Reproduce the passage of the Mass E Bhat article that begins at "- Promotional poster" and ends at "working in Bangladesh.".

- DOCUMENT PASSAGE

^^^^^^^^

- Promotional poster
- Directed by: Hannan Majid Richard York
- Edited by: Hugh Williams
- Music by: John Pandit; Lou Beckett; Rowen Perkins;
- Production companies: Rainbow Collective; Channel 4 BRITDOC Foundation;
- Release date: 22 June 2014 (East End Film Festival);
- Running time: 72 minutes
- Country: United Kingdom
- Language: Bengali

= Mass E Bhat =

Mass E Bhat (মাস ই ভাট) is a 2014 British documentary film directed by Hannan Majid and Richard York. The film weaves together the stories of children living and working in Bangladesh.

==Summary==
Set in Bangladesh, the documentary follows 20-year-old Nasir, a social worker in the slums, who moved from a rural village to the city. He reflects and recounts on his childhood working in rubbish dumps and sweatshops from the age of eight, how he grew up, and achieved his dream of an getting an education and respect within his community.

As social worker, he wanders the alleyways of Dhaka's Korrail slum searching for working children to try to convince to enrol in school for a better future. As Nasir recounts his life, the documentary also features several children, parents and employers, who mirror his past.

==Development==
Mass E Bhat entered the Good Pitch event at Amnesty's East London Auditorium, organised by Channel 4's BRITDOC Foundation and Sundance Institute in September 2009. The film subsequently received production funding from the Channel 4 BRITDOC Foundation.

^^^^^^^^

- COLLECTED MATERIAL
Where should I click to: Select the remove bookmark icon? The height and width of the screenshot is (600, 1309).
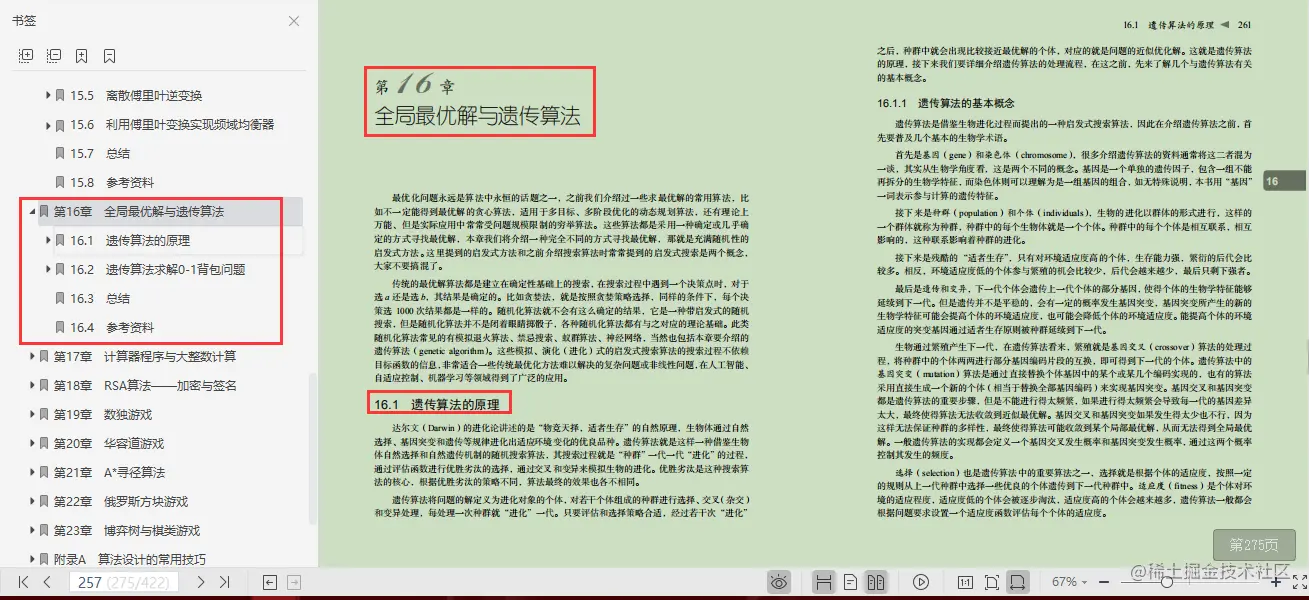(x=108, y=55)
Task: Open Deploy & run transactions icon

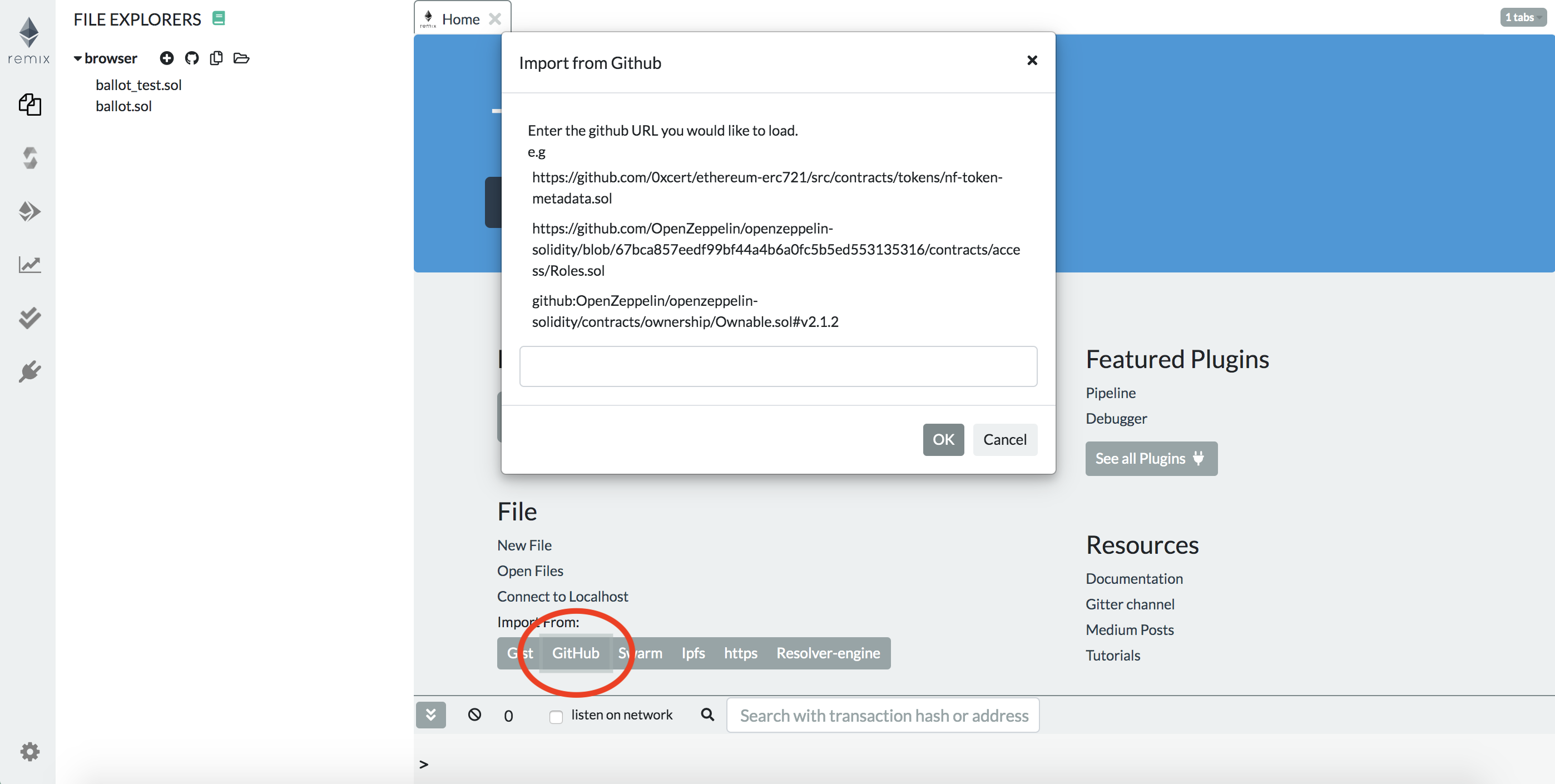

^^^^^^^^

- SOLUTION FOR THIS PROBLEM
- Promotional poster
- Directed by: Hannan Majid Richard York
- Edited by: Hugh Williams
- Music by: John Pandit; Lou Beckett; Rowen Perkins;
- Production companies: Rainbow Collective; Channel 4 BRITDOC Foundation;
- Release date: 22 June 2014 (East End Film Festival);
- Running time: 72 minutes
- Country: United Kingdom
- Language: Bengali

= Mass E Bhat =

Mass E Bhat (মাস ই ভাট) is a 2014 British documentary film directed by Hannan Majid and Richard York. The film weaves together the stories of children living and working in Bangladesh.